We can be certain it's a grim and unnatural spectacle of nature.

Well I would guess one half of the moon would be frozen, and the other half boiling, but gasses from decomposition due to oxygen trapped in the cheese would be released, producing an atmosphere that would be quite nasty. I haven’t seen the video my friend @Petros2015 just linked, however, and I am sure it would be more detailed in its coverage of a satelite du fromage.

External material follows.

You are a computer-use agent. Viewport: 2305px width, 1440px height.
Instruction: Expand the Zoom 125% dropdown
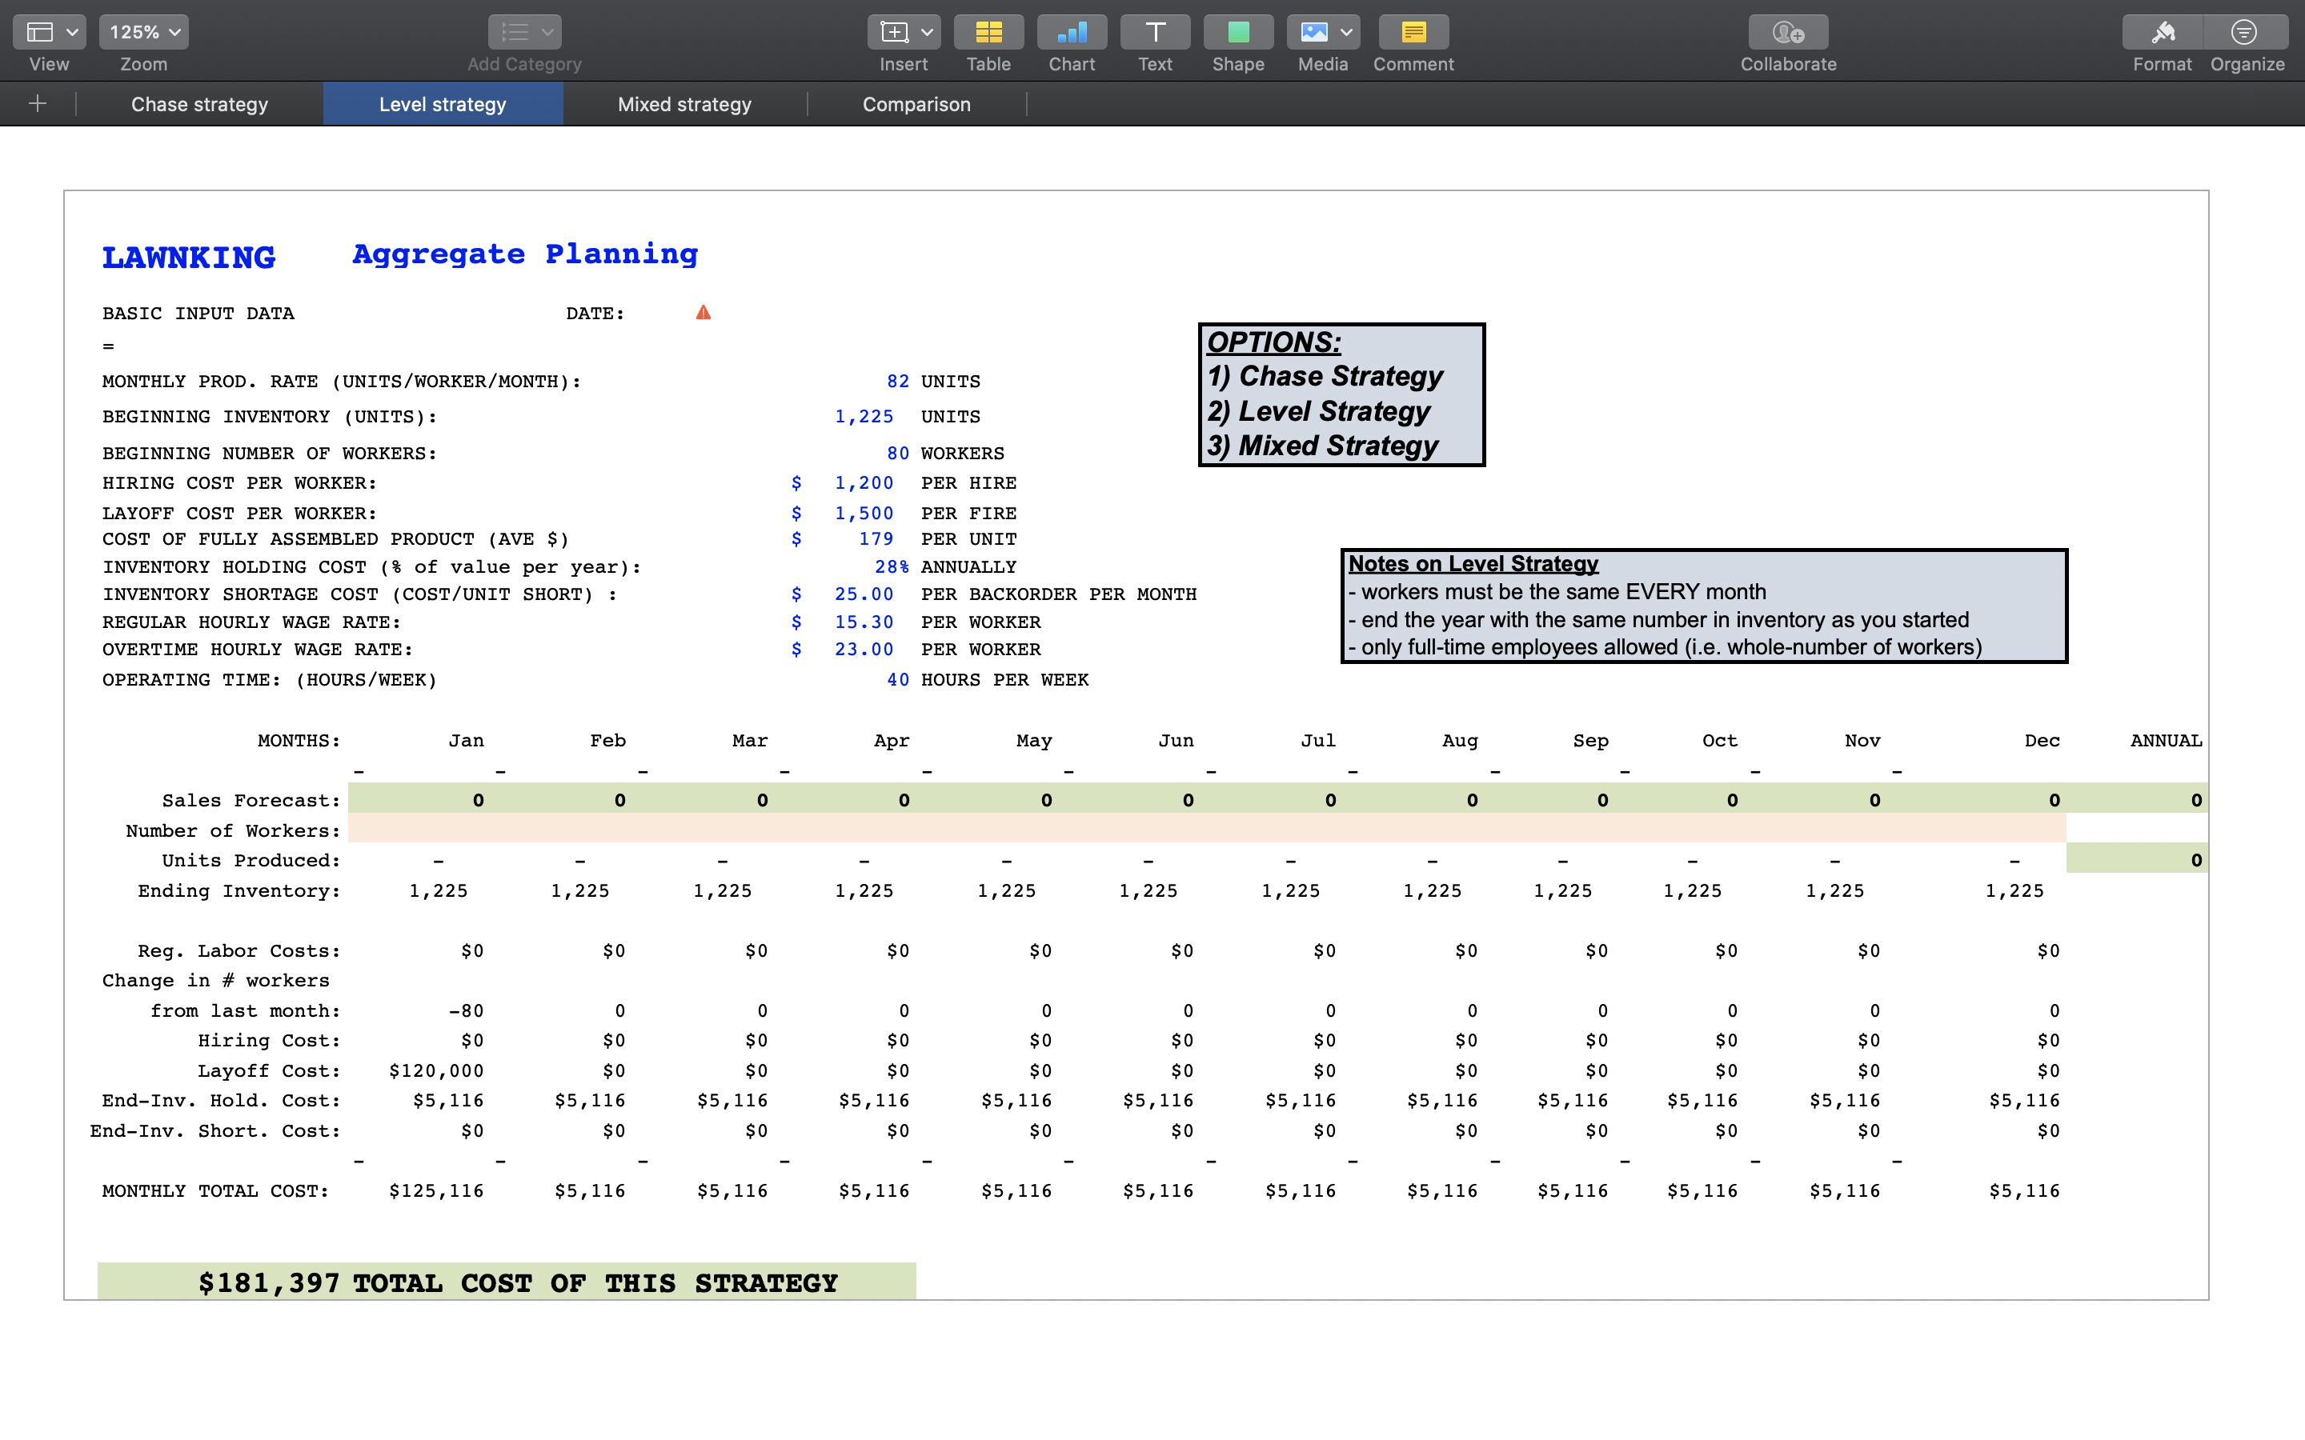[144, 32]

By the way, fun fact: we knew the Moon wasn’t green cheese in the 1940s, thanks to spectography. Robert Heinlein mentioned this in his incredibly fun 1947 juvenile SF novel, the first one, in fact, Rocket Ship Galileo, in which three boys and a professor build a nuclear powered rocket and are the first to land on the moon. Scientifically it was remarkably accurate. It was also a success, launching a series of wonderful juvenile SF novels including classics including stories of interplanetary war that frankly I find more engrossing than The Expanse, like Between Planets and Space Cadet, a science-fantasy depiction of life on a Mars with frozen canals and bouncing spherical Martians and mysterious human Martians, Red Planet; Time for the Stars, which was the first work of juvenile science fiction to address time dilation, using the plot devices of near light speed travel and telepathy to fully convey the concept that time slows down as one approaches the speed of light (alas it did not convey the concept that gravity also influences it, which the film Interstellar did address, but at the expense of not clearly showing time dilation from relativistic velocities, and you really need both to illustrate the counter-intuitive nature of general relativity), and finally, three really good galactic or intergalactic space operas: Starman Jones, the final Have Spacesuit: Will Travel, and my personal favorite, Citizen of the Galaxy, which is pure fun and was amazing when I read it at age 13.

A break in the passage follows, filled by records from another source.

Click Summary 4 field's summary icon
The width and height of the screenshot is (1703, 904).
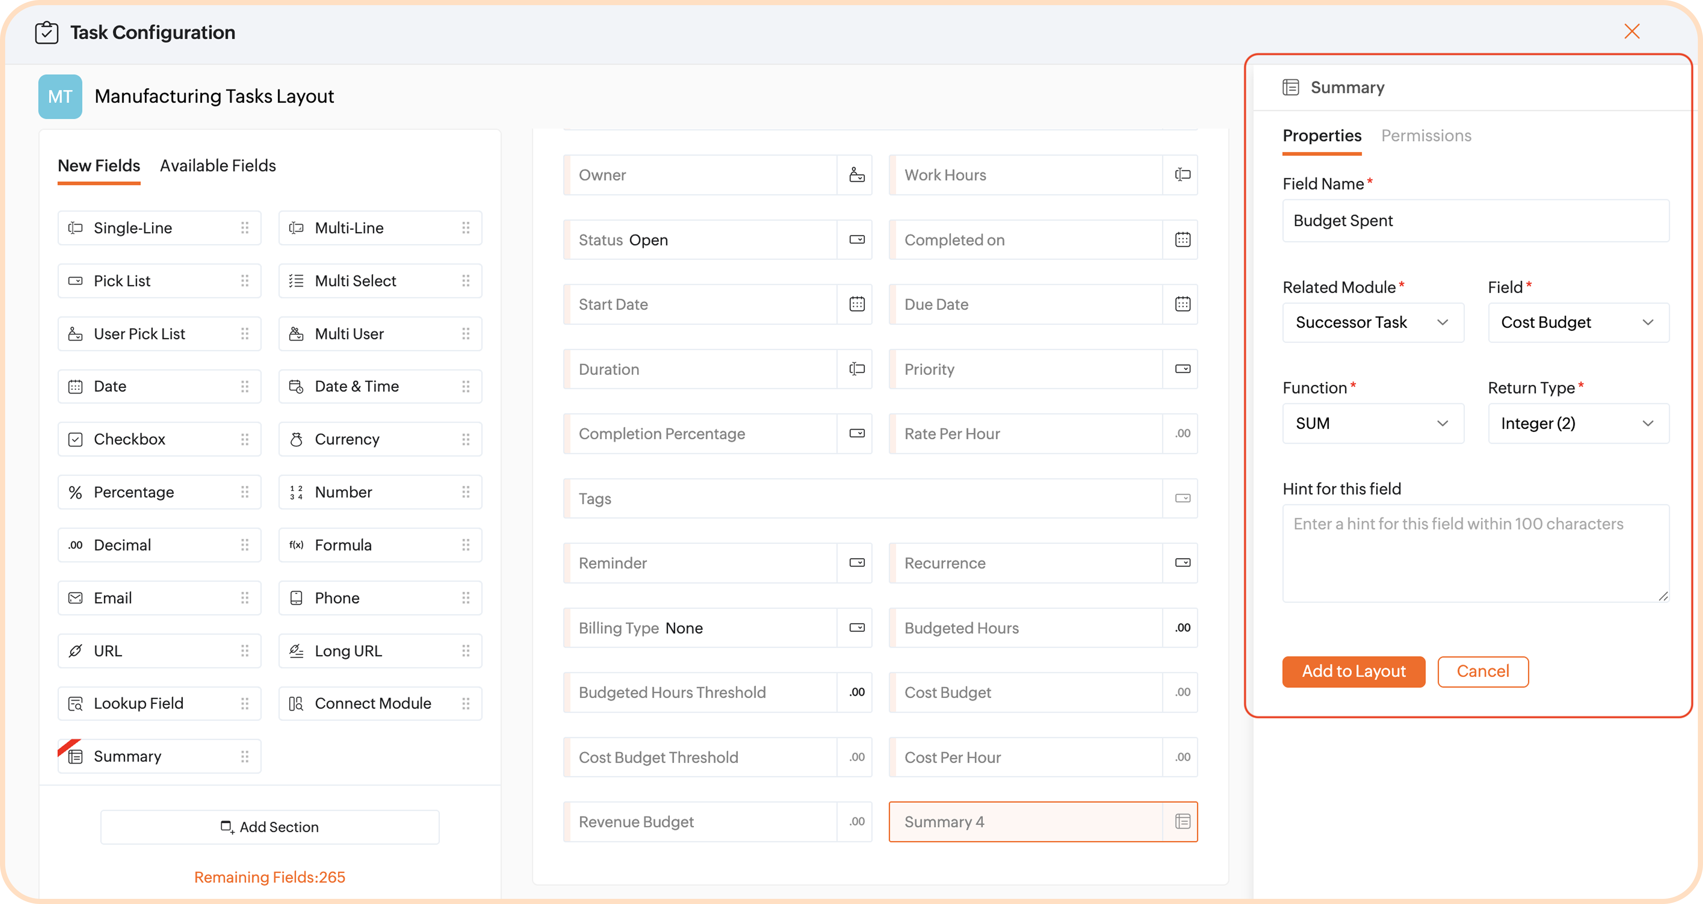pos(1183,822)
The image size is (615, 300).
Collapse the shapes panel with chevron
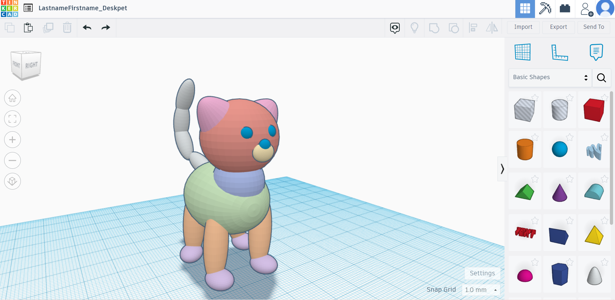(502, 169)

By the age of 14 I was reading much more sophisticated adult SF, by 15 I had become such an elitist connoisseur that even the original Star Wars films became difficult to enjoy, and I had to read the positive parts of the criticism of it in the Encyclopedia of Science Fiction (which is now freely available; back then my first edition was a giant book I lugged around until the binding failed and the pages fell out) whose editors, John Clute, who I believe is still with us, and Peter Norman, who reposed many years ago, memory eternal, pulled no punches and insisted on quality) order to persuade myself that it was not beneath me.

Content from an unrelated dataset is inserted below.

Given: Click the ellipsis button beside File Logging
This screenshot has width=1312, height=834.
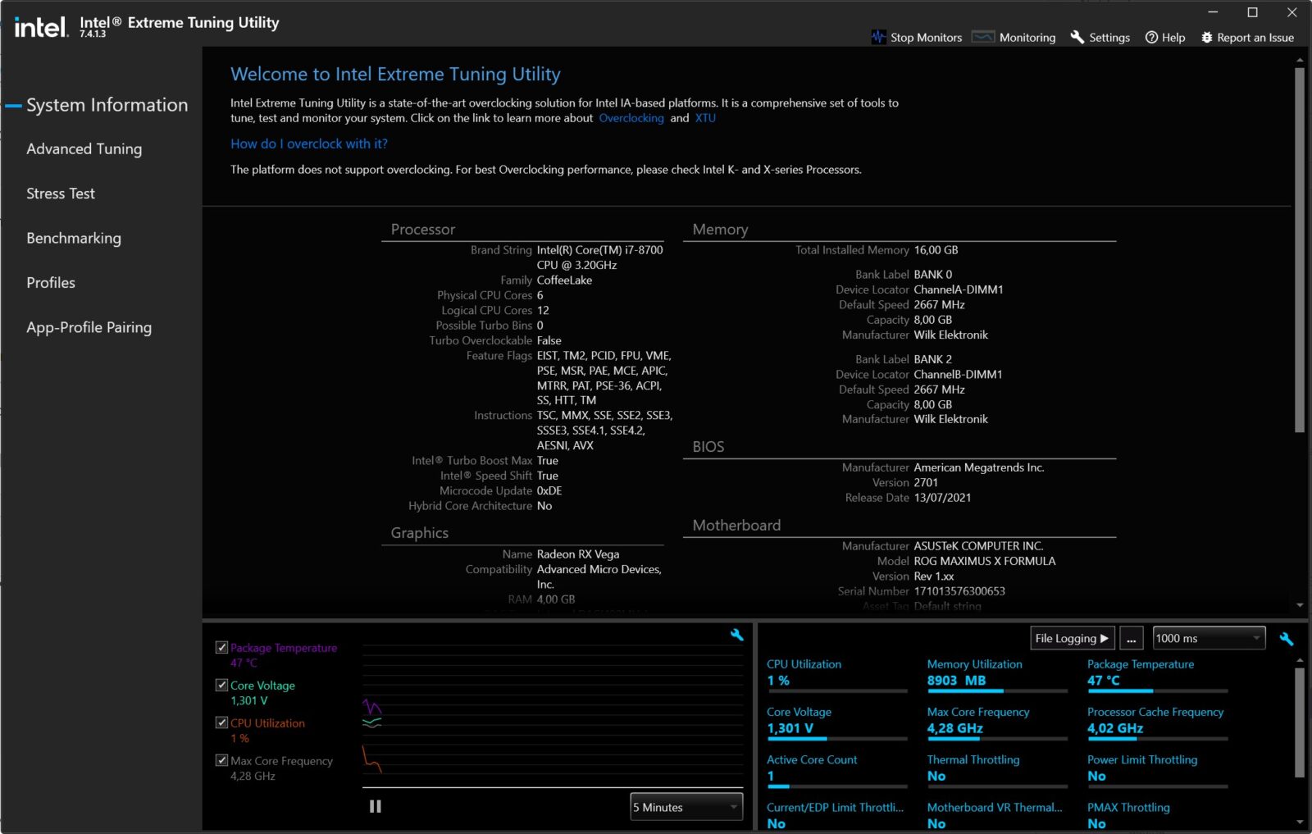Looking at the screenshot, I should pos(1132,638).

The end of the line for Heinlein’s juveniles, which were edited by a lady at Charles Scribner’s Sons, the only works Heinlein sold to that publisher, was Starship Troopers, a thrilling but brutal space opera which also satirizes fascism (Heinlein, by the time he wrote it, was a committed Libertarian, and the Federation he depicted in it, where military service was a prerequisite to political enfranchisement, and corporal punishment and execution for criminal offenses as well as breaches of military discipline is graphically depicted, was obviously a dystopian satire, but it was too much for a juvenile; the editor, to her credit, tried to preserve the relationship and work out a compromise with Heinlein, but he had a strict policy of never submitting a story to a publisher after they had rejected one of his works, meaning if you bought a Heinlein story, and it sold well, which they tended to do, you had to keep buying everything he sent you or he would cut you off permanently, which is harsh but one can see the business sense in the era in which he worked).

A number of people, including most importantly, teenage readers, including friends of mine who lacked a biography of Heinlein and access to the volumes of science fiction criticism and literary theory that my parents endulged me with (yes, I did have a girlfriend during this time; she later married another man, and I am not jealous, unfortunately he left her, but she has two beautiful boys in their early teens and is also battling cancer, so please pray for her; her name is Rachel, and she is a devout Christian who I met via Methodist Youth Fellowship, who like me is still a Christian but not Methodist; I request Orthodox, Catholic, Anglican, Lutheran and other liturgical Christians to include her name in the list of names to be prayed for in the liturgy).